[Start of Attachment]

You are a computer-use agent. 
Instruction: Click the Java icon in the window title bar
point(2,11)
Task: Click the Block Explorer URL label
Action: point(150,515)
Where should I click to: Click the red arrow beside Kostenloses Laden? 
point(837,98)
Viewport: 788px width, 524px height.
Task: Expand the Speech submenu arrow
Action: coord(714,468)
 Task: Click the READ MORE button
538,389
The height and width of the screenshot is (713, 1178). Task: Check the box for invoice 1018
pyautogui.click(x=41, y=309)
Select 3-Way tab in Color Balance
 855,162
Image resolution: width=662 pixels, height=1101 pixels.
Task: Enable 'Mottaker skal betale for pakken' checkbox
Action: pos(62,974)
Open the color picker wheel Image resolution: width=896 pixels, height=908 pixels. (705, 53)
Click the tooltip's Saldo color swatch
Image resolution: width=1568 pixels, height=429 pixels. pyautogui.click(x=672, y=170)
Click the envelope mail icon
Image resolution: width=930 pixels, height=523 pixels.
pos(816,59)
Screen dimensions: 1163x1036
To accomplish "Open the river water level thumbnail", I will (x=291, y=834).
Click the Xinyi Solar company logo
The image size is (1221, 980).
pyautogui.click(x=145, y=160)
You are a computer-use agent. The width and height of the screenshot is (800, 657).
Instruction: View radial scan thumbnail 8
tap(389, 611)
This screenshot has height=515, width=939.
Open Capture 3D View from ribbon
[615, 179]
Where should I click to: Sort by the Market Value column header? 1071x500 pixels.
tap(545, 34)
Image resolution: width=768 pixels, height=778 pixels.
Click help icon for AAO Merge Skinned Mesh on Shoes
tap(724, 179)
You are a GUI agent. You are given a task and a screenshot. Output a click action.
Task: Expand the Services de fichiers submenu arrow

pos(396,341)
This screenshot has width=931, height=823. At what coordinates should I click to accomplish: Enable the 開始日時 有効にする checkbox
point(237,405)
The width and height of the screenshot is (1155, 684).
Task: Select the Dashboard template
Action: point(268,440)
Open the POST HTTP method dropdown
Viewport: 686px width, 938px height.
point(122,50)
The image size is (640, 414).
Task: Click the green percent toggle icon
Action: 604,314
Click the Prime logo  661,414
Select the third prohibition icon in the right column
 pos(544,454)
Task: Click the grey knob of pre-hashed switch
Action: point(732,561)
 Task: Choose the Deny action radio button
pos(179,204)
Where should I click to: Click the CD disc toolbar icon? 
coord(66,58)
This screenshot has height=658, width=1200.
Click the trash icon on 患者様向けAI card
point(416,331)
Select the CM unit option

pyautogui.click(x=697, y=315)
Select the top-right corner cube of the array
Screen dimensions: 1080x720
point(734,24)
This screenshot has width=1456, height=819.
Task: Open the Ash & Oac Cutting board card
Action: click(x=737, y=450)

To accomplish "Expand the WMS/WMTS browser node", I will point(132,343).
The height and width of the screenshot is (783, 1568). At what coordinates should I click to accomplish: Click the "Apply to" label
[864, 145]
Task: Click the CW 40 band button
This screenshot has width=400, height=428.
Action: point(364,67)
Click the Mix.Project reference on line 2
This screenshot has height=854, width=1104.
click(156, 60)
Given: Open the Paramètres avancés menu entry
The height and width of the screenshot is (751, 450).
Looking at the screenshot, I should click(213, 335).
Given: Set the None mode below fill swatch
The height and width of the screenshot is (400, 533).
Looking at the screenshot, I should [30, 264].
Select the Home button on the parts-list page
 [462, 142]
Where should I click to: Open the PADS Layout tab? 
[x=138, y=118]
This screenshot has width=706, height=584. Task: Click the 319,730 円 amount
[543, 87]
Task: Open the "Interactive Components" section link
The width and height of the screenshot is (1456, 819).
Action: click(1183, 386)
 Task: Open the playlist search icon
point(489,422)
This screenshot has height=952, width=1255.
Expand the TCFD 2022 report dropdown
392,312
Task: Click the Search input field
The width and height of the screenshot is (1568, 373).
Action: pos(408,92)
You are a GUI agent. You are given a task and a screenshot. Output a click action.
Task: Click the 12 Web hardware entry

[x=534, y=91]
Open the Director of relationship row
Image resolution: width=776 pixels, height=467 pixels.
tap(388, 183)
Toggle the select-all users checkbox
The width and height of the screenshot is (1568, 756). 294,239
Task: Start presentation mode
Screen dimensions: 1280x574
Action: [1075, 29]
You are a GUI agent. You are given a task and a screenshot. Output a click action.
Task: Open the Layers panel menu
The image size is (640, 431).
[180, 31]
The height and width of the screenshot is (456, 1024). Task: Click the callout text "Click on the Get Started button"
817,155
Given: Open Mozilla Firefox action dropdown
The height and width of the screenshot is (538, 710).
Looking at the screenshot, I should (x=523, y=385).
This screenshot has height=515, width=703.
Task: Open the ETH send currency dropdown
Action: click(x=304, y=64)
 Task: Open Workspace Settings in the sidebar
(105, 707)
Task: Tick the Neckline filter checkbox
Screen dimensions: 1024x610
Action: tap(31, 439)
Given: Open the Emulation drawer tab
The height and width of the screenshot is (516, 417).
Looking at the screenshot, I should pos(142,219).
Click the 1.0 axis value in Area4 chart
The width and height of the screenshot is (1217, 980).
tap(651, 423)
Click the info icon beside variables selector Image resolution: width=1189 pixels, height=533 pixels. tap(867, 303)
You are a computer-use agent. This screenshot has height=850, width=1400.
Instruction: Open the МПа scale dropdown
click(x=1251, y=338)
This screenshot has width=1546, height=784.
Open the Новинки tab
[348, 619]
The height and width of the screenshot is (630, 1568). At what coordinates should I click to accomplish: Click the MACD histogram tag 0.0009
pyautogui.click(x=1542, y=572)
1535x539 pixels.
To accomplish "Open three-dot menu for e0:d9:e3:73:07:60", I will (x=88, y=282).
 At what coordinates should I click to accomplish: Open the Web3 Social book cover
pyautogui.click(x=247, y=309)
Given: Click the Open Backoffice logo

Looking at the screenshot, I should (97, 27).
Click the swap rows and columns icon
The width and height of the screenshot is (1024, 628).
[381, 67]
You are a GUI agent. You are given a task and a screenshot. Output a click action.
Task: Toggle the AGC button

[End of Attachment]

[Required action] Write out the data exactly as it stands.

[Solution below]
You are a computer-use agent. 
Instruction: Click the Java icon in the window title bar
point(2,11)
Task: Click the Block Explorer URL label
Action: point(150,515)
Where should I click to: Click the red arrow beside Kostenloses Laden? 
point(837,98)
Viewport: 788px width, 524px height.
Task: Expand the Speech submenu arrow
Action: coord(714,468)
 Task: Click the READ MORE button
538,389
The height and width of the screenshot is (713, 1178). Task: Check the box for invoice 1018
pyautogui.click(x=41, y=309)
Select 3-Way tab in Color Balance
 855,162
Image resolution: width=662 pixels, height=1101 pixels.
Task: Enable 'Mottaker skal betale for pakken' checkbox
Action: pos(62,974)
Open the color picker wheel Image resolution: width=896 pixels, height=908 pixels. (705, 53)
Click the tooltip's Saldo color swatch
Image resolution: width=1568 pixels, height=429 pixels. pyautogui.click(x=672, y=170)
Click the envelope mail icon
Image resolution: width=930 pixels, height=523 pixels.
pos(816,59)
Screen dimensions: 1163x1036
To accomplish "Open the river water level thumbnail", I will (x=291, y=834).
Click the Xinyi Solar company logo
The image size is (1221, 980).
pyautogui.click(x=145, y=160)
You are a computer-use agent. The width and height of the screenshot is (800, 657).
Instruction: View radial scan thumbnail 8
tap(389, 611)
This screenshot has height=515, width=939.
Open Capture 3D View from ribbon
[615, 179]
Where should I click to: Sort by the Market Value column header? 1071x500 pixels.
tap(545, 34)
Image resolution: width=768 pixels, height=778 pixels.
Click help icon for AAO Merge Skinned Mesh on Shoes
tap(724, 179)
You are a GUI agent. You are given a task and a screenshot. Output a click action.
Task: Expand the Services de fichiers submenu arrow

pos(396,341)
This screenshot has width=931, height=823. At what coordinates should I click to accomplish: Enable the 開始日時 有効にする checkbox
point(237,405)
The width and height of the screenshot is (1155, 684).
Task: Select the Dashboard template
Action: point(268,440)
Open the POST HTTP method dropdown
Viewport: 686px width, 938px height.
point(122,50)
The image size is (640, 414).
Task: Click the green percent toggle icon
Action: 604,314
Click the Prime logo  661,414
Select the third prohibition icon in the right column
 pos(544,454)
Task: Click the grey knob of pre-hashed switch
Action: point(732,561)
 Task: Choose the Deny action radio button
pos(179,204)
Where should I click to: Click the CD disc toolbar icon? 
coord(66,58)
This screenshot has height=658, width=1200.
Click the trash icon on 患者様向けAI card
point(416,331)
Select the CM unit option

pyautogui.click(x=697, y=315)
Select the top-right corner cube of the array
Screen dimensions: 1080x720
point(734,24)
This screenshot has width=1456, height=819.
Task: Open the Ash & Oac Cutting board card
Action: click(x=737, y=450)

To accomplish "Expand the WMS/WMTS browser node", I will point(132,343).
The height and width of the screenshot is (783, 1568). At what coordinates should I click to accomplish: Click the "Apply to" label
[864, 145]
Task: Click the CW 40 band button
This screenshot has width=400, height=428.
Action: point(364,67)
Click the Mix.Project reference on line 2
This screenshot has height=854, width=1104.
click(156, 60)
Given: Open the Paramètres avancés menu entry
The height and width of the screenshot is (751, 450).
Looking at the screenshot, I should click(213, 335).
Given: Set the None mode below fill swatch
The height and width of the screenshot is (400, 533).
Looking at the screenshot, I should [30, 264].
Select the Home button on the parts-list page
 [462, 142]
Where should I click to: Open the PADS Layout tab? 
[x=138, y=118]
This screenshot has width=706, height=584. Task: Click the 319,730 円 amount
[543, 87]
Task: Open the "Interactive Components" section link
The width and height of the screenshot is (1456, 819).
Action: click(1183, 386)
 Task: Open the playlist search icon
point(489,422)
This screenshot has height=952, width=1255.
Expand the TCFD 2022 report dropdown
392,312
Task: Click the Search input field
The width and height of the screenshot is (1568, 373).
Action: pos(408,92)
You are a GUI agent. You are given a task and a screenshot. Output a click action.
Task: Click the 12 Web hardware entry

[x=534, y=91]
Open the Director of relationship row
Image resolution: width=776 pixels, height=467 pixels.
tap(388, 183)
Toggle the select-all users checkbox
The width and height of the screenshot is (1568, 756). 294,239
Task: Start presentation mode
Screen dimensions: 1280x574
Action: [1075, 29]
You are a GUI agent. You are given a task and a screenshot. Output a click action.
Task: Open the Layers panel menu
The image size is (640, 431).
[180, 31]
The height and width of the screenshot is (456, 1024). Task: Click the callout text "Click on the Get Started button"
817,155
Given: Open Mozilla Firefox action dropdown
The height and width of the screenshot is (538, 710).
Looking at the screenshot, I should (x=523, y=385).
This screenshot has height=515, width=703.
Task: Open the ETH send currency dropdown
Action: click(x=304, y=64)
 Task: Open Workspace Settings in the sidebar
(105, 707)
Task: Tick the Neckline filter checkbox
Screen dimensions: 1024x610
Action: tap(31, 439)
Given: Open the Emulation drawer tab
The height and width of the screenshot is (516, 417).
Looking at the screenshot, I should pos(142,219).
Click the 1.0 axis value in Area4 chart
The width and height of the screenshot is (1217, 980).
tap(651, 423)
Click the info icon beside variables selector Image resolution: width=1189 pixels, height=533 pixels. tap(867, 303)
You are a computer-use agent. This screenshot has height=850, width=1400.
Instruction: Open the МПа scale dropdown
click(x=1251, y=338)
This screenshot has width=1546, height=784.
Open the Новинки tab
[348, 619]
The height and width of the screenshot is (630, 1568). At what coordinates should I click to accomplish: Click the MACD histogram tag 0.0009
pyautogui.click(x=1542, y=572)
1535x539 pixels.
To accomplish "Open three-dot menu for e0:d9:e3:73:07:60", I will (x=88, y=282).
 At what coordinates should I click to accomplish: Open the Web3 Social book cover
pyautogui.click(x=247, y=309)
Given: Click the Open Backoffice logo

Looking at the screenshot, I should (97, 27).
Click the swap rows and columns icon
The width and height of the screenshot is (1024, 628).
[381, 67]
You are a GUI agent. You are given a task and a screenshot. Output a click action.
Task: Toggle the AGC button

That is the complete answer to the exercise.